A leading contender in Nigeria’s presidential election next month has pledged to privatise the country’s oil industry, but that’s a promise that might prove hard to keep, some observers say. Atiku Abubakar, the main opposition party contender, has vowed to break up the Nigerian National Petroleum Company (NNPC), which he called a “mafia organisation”.
The NNPC and other state-run organisations have been widely criticised as becoming slush funds for successive governments, particularly around election time in the African OPEC state.
Abubakar, who served as vice-president to Olusegun Obasanjo between 1999 and 2007, made his latest remarks at a conference on the economy in Nigeria’s economic capital Lagos last week.
“I said unless we dismantle these mafia organisations, we cannot progress, let’s privatise them,” he said. “I am committed to these privatisations, as I have said. I swear even if they are going to kill me, I will do it.”
Sitting president, Muhammadu Buhari, who is running for a second term in office, made the fight against corruption a keystone of his first election campaign.
His junior minister for oil, Emmanuel Kachikwu, told AFP: “In terms of corruption, he (Buhari) has done his very best.”
But it was Kachikwu himself who in late 2017 denounced what he called the “climate of fear” at the heart of the NNPC since the president appointed one of his close associates, Maikanti Kacalla Baru, as group managing director. Last April he also spoke out against the state subsidies to cut the cost of petrol for motorists, saying it cost the government $3.9 billion every year.

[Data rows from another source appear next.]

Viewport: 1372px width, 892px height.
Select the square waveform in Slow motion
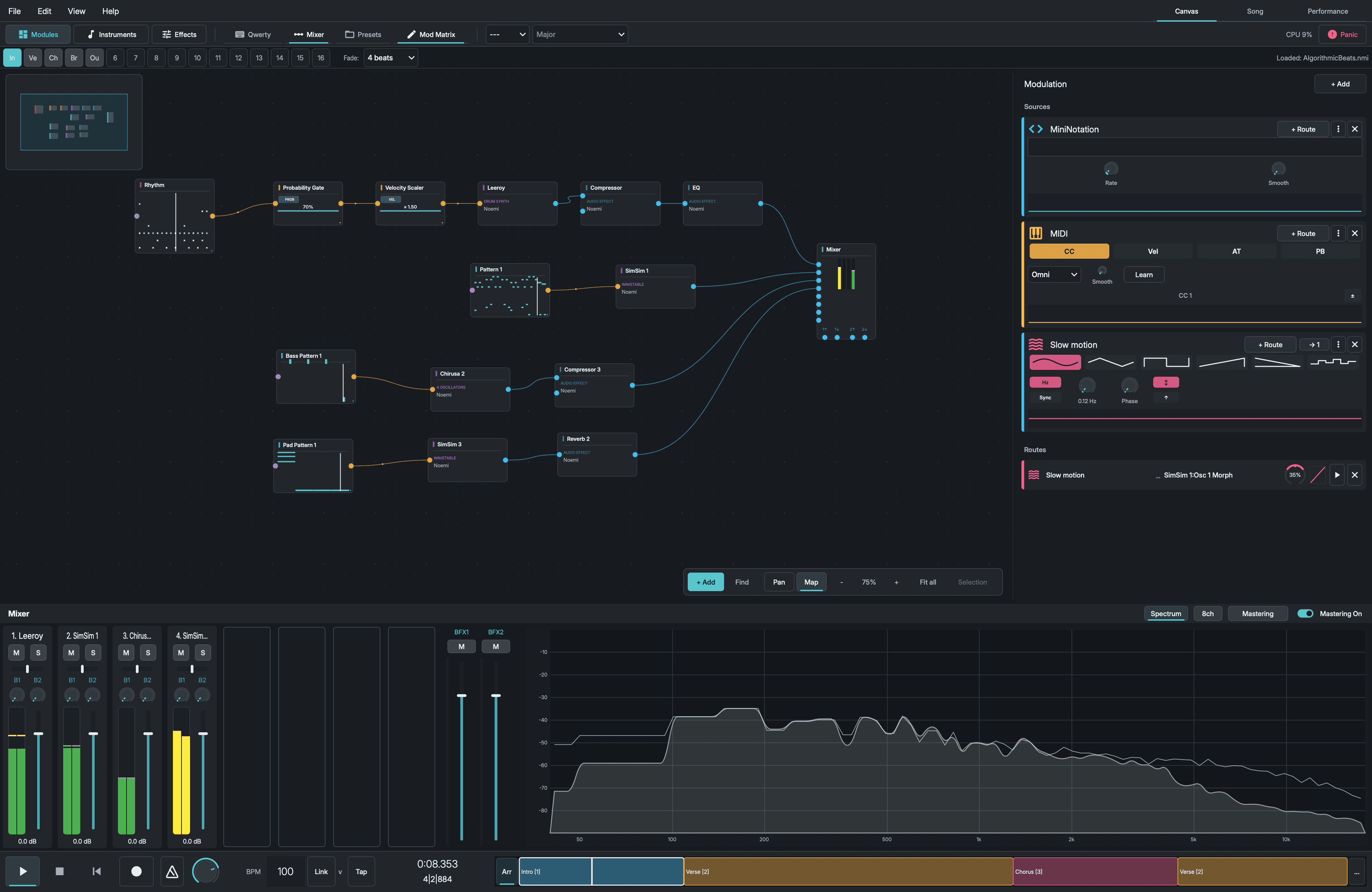(x=1166, y=362)
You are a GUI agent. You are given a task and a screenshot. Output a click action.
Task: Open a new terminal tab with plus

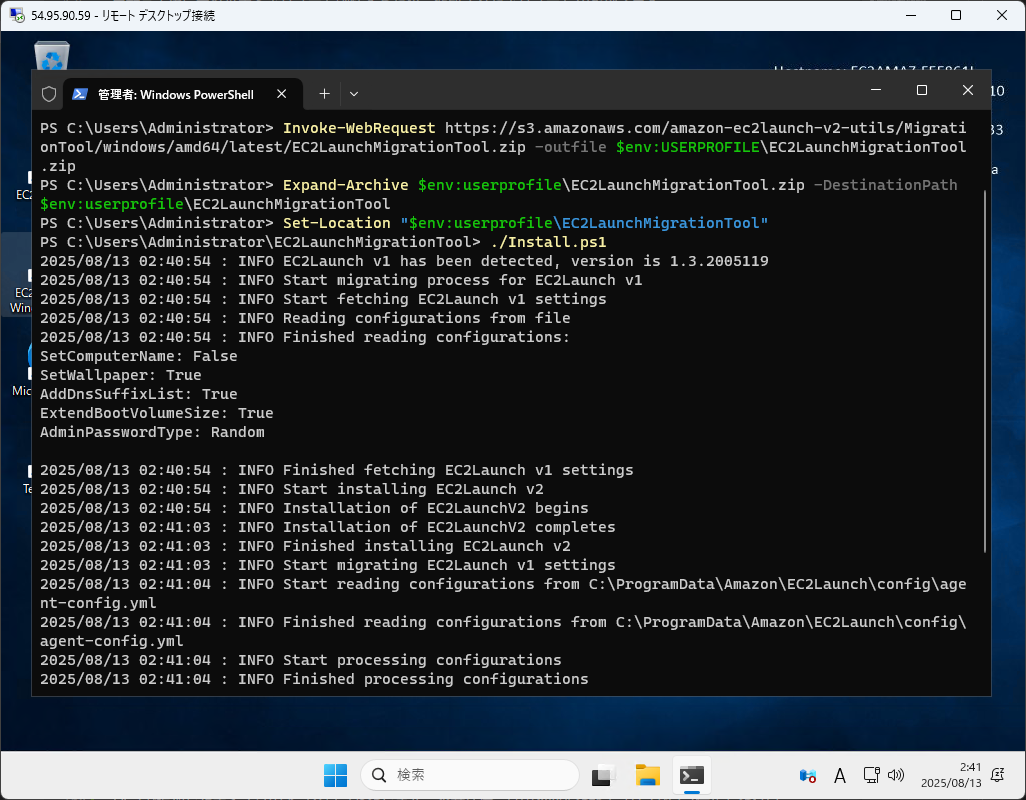tap(324, 93)
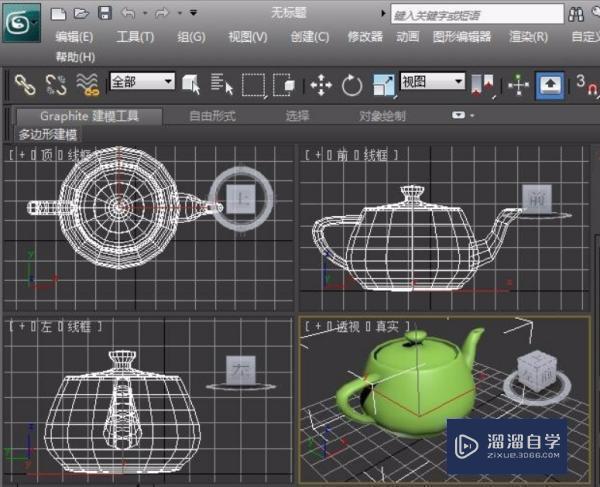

Every year, the NNPC allocates a series of traders to handle crude oil exports. And every year, with each successive government, new names or new companies, sometimes completely unknown, appear on these lists. This get-rich-quick scheme could be limited with the creation of a new local refinery, one repeatedly promised by Nigerian billionaire Aliko Dangote, as that would cut the exports of crude oil.
The refinery, first announced back in 2013, would produce 400,000 barrels of petrol a day — compared with the 100,000 currently produced.
“But the traders’ lobby is so powerful that one can even doubt that the project will see the light of day,” said Auge.
That example of the strength of the oil lobby — vasts sums of money at stake — casts doubts on politicians’ claims that the NNPC can be dismantled quite so easily as they would have voters and investors believe.